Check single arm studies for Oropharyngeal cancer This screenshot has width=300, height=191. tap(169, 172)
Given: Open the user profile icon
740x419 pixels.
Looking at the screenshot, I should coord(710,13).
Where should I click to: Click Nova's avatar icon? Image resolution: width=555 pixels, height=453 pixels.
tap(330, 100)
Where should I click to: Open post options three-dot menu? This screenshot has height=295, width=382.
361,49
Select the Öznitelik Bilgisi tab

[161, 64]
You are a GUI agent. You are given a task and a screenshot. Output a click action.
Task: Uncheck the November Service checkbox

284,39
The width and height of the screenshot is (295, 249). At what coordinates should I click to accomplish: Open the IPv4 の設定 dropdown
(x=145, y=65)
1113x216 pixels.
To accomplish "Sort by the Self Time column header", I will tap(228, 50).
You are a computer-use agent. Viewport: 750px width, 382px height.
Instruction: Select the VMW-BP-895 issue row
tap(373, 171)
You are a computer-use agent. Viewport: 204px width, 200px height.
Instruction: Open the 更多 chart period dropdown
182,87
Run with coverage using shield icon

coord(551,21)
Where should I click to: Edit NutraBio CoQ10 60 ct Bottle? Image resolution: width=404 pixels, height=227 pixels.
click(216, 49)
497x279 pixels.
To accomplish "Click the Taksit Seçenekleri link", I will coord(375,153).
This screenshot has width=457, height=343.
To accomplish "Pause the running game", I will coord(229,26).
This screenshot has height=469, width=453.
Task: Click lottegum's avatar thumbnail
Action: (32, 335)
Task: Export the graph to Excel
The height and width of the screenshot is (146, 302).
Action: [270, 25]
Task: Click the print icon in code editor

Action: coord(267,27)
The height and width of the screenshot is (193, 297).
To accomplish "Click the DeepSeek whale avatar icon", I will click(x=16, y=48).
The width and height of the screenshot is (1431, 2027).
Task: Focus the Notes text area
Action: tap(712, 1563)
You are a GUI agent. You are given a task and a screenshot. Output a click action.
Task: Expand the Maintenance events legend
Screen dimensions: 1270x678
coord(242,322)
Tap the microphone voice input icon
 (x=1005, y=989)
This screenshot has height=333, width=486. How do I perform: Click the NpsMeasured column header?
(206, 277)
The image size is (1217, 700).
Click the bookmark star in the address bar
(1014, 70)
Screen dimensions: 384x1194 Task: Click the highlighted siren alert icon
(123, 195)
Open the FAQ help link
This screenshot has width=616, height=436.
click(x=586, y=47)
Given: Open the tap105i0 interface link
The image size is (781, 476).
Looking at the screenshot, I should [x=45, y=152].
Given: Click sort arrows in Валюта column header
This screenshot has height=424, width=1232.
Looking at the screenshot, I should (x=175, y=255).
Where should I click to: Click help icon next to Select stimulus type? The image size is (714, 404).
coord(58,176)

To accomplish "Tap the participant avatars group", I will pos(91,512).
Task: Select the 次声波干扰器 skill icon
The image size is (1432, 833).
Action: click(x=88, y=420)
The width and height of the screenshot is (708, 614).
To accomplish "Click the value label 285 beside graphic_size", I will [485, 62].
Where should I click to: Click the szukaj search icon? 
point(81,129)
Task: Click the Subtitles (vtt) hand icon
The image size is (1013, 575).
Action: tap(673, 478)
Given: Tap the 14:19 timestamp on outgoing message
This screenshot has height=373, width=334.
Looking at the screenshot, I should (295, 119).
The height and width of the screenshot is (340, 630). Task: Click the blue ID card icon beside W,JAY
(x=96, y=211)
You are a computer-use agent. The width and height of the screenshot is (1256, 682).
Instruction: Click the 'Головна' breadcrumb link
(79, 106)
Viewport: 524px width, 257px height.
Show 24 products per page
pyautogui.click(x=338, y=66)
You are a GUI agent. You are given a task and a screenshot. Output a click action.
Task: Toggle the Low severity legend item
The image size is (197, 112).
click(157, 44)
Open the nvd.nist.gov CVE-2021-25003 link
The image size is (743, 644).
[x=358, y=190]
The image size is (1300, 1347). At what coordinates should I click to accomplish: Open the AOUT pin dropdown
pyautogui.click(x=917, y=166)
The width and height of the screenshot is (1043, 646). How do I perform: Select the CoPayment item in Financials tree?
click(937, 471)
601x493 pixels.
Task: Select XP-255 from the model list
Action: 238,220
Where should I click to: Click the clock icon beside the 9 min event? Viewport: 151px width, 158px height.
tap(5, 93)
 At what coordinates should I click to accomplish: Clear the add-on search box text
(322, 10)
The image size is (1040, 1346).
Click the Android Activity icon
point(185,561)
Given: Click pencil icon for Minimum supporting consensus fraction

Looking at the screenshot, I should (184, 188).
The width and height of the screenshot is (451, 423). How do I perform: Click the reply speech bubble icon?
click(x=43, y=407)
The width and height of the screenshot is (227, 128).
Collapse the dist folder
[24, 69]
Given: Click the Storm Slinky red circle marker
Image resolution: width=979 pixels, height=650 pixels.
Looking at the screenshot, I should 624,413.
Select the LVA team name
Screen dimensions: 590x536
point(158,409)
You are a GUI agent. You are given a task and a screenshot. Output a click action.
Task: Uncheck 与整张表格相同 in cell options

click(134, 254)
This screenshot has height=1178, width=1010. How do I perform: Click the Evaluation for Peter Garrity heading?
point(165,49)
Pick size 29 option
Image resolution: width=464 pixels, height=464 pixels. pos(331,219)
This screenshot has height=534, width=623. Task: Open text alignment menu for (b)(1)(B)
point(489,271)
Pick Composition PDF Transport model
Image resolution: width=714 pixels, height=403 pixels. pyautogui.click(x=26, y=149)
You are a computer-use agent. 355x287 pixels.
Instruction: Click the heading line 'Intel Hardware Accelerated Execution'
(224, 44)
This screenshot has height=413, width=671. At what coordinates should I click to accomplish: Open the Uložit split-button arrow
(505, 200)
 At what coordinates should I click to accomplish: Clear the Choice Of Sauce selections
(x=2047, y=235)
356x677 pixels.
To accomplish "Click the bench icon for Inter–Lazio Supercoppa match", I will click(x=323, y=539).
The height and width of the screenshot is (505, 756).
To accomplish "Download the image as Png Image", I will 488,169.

○ ○ ○ ○ ○

§ **Goal of the exercise**: Having read the material, transcribe all of it exactly.

§ **Response area**:
Check single arm studies for Oropharyngeal cancer This screenshot has width=300, height=191. tap(169, 172)
Given: Open the user profile icon
740x419 pixels.
Looking at the screenshot, I should coord(710,13).
Where should I click to: Click Nova's avatar icon? Image resolution: width=555 pixels, height=453 pixels.
tap(330, 100)
Where should I click to: Open post options three-dot menu? This screenshot has height=295, width=382.
361,49
Select the Öznitelik Bilgisi tab

[161, 64]
You are a GUI agent. You are given a task and a screenshot. Output a click action.
Task: Uncheck the November Service checkbox

284,39
The width and height of the screenshot is (295, 249). At what coordinates should I click to accomplish: Open the IPv4 の設定 dropdown
(x=145, y=65)
1113x216 pixels.
To accomplish "Sort by the Self Time column header", I will tap(228, 50).
You are a computer-use agent. Viewport: 750px width, 382px height.
Instruction: Select the VMW-BP-895 issue row
tap(373, 171)
You are a computer-use agent. Viewport: 204px width, 200px height.
Instruction: Open the 更多 chart period dropdown
182,87
Run with coverage using shield icon

coord(551,21)
Where should I click to: Edit NutraBio CoQ10 60 ct Bottle? Image resolution: width=404 pixels, height=227 pixels.
click(216, 49)
497x279 pixels.
To accomplish "Click the Taksit Seçenekleri link", I will coord(375,153).
This screenshot has width=457, height=343.
To accomplish "Pause the running game", I will coord(229,26).
This screenshot has height=469, width=453.
Task: Click lottegum's avatar thumbnail
Action: (32, 335)
Task: Export the graph to Excel
The height and width of the screenshot is (146, 302).
Action: [270, 25]
Task: Click the print icon in code editor

Action: coord(267,27)
The height and width of the screenshot is (193, 297).
To accomplish "Click the DeepSeek whale avatar icon", I will click(x=16, y=48).
The width and height of the screenshot is (1431, 2027).
Task: Focus the Notes text area
Action: tap(712, 1563)
You are a GUI agent. You are given a task and a screenshot. Output a click action.
Task: Expand the Maintenance events legend
Screen dimensions: 1270x678
coord(242,322)
Tap the microphone voice input icon
 (x=1005, y=989)
This screenshot has height=333, width=486. How do I perform: Click the NpsMeasured column header?
(206, 277)
The image size is (1217, 700).
Click the bookmark star in the address bar
(1014, 70)
Screen dimensions: 384x1194 Task: Click the highlighted siren alert icon
(123, 195)
Open the FAQ help link
This screenshot has width=616, height=436.
click(x=586, y=47)
Given: Open the tap105i0 interface link
The image size is (781, 476).
Looking at the screenshot, I should [x=45, y=152].
Given: Click sort arrows in Валюта column header
This screenshot has height=424, width=1232.
Looking at the screenshot, I should (x=175, y=255).
Where should I click to: Click help icon next to Select stimulus type? The image size is (714, 404).
coord(58,176)

To accomplish "Tap the participant avatars group", I will pos(91,512).
Task: Select the 次声波干扰器 skill icon
The image size is (1432, 833).
Action: click(x=88, y=420)
The width and height of the screenshot is (708, 614).
To accomplish "Click the value label 285 beside graphic_size", I will [485, 62].
Where should I click to: Click the szukaj search icon? 
point(81,129)
Task: Click the Subtitles (vtt) hand icon
The image size is (1013, 575).
Action: tap(673, 478)
Given: Tap the 14:19 timestamp on outgoing message
This screenshot has height=373, width=334.
Looking at the screenshot, I should (295, 119).
The height and width of the screenshot is (340, 630). Task: Click the blue ID card icon beside W,JAY
(x=96, y=211)
You are a computer-use agent. The width and height of the screenshot is (1256, 682).
Instruction: Click the 'Головна' breadcrumb link
(79, 106)
Viewport: 524px width, 257px height.
Show 24 products per page
pyautogui.click(x=338, y=66)
You are a GUI agent. You are given a task and a screenshot. Output a click action.
Task: Toggle the Low severity legend item
The image size is (197, 112).
click(157, 44)
Open the nvd.nist.gov CVE-2021-25003 link
The image size is (743, 644).
[x=358, y=190]
The image size is (1300, 1347). At what coordinates should I click to accomplish: Open the AOUT pin dropdown
pyautogui.click(x=917, y=166)
The width and height of the screenshot is (1043, 646). How do I perform: Select the CoPayment item in Financials tree?
click(937, 471)
601x493 pixels.
Task: Select XP-255 from the model list
Action: 238,220
Where should I click to: Click the clock icon beside the 9 min event? Viewport: 151px width, 158px height.
tap(5, 93)
 At what coordinates should I click to accomplish: Clear the add-on search box text
(322, 10)
The image size is (1040, 1346).
Click the Android Activity icon
point(185,561)
Given: Click pencil icon for Minimum supporting consensus fraction

Looking at the screenshot, I should (184, 188).
The width and height of the screenshot is (451, 423). How do I perform: Click the reply speech bubble icon?
click(x=43, y=407)
The width and height of the screenshot is (227, 128).
Collapse the dist folder
[24, 69]
Given: Click the Storm Slinky red circle marker
Image resolution: width=979 pixels, height=650 pixels.
Looking at the screenshot, I should 624,413.
Select the LVA team name
Screen dimensions: 590x536
point(158,409)
You are a GUI agent. You are given a task and a screenshot. Output a click action.
Task: Uncheck 与整张表格相同 in cell options

click(134, 254)
This screenshot has height=1178, width=1010. How do I perform: Click the Evaluation for Peter Garrity heading?
point(165,49)
Pick size 29 option
Image resolution: width=464 pixels, height=464 pixels. pos(331,219)
This screenshot has height=534, width=623. Task: Open text alignment menu for (b)(1)(B)
point(489,271)
Pick Composition PDF Transport model
Image resolution: width=714 pixels, height=403 pixels. pyautogui.click(x=26, y=149)
You are a computer-use agent. 355x287 pixels.
Instruction: Click the heading line 'Intel Hardware Accelerated Execution'
(224, 44)
This screenshot has height=413, width=671. At what coordinates should I click to accomplish: Open the Uložit split-button arrow
(505, 200)
 At what coordinates should I click to accomplish: Clear the Choice Of Sauce selections
(x=2047, y=235)
356x677 pixels.
To accomplish "Click the bench icon for Inter–Lazio Supercoppa match", I will click(x=323, y=539).
The height and width of the screenshot is (505, 756).
To accomplish "Download the image as Png Image", I will 488,169.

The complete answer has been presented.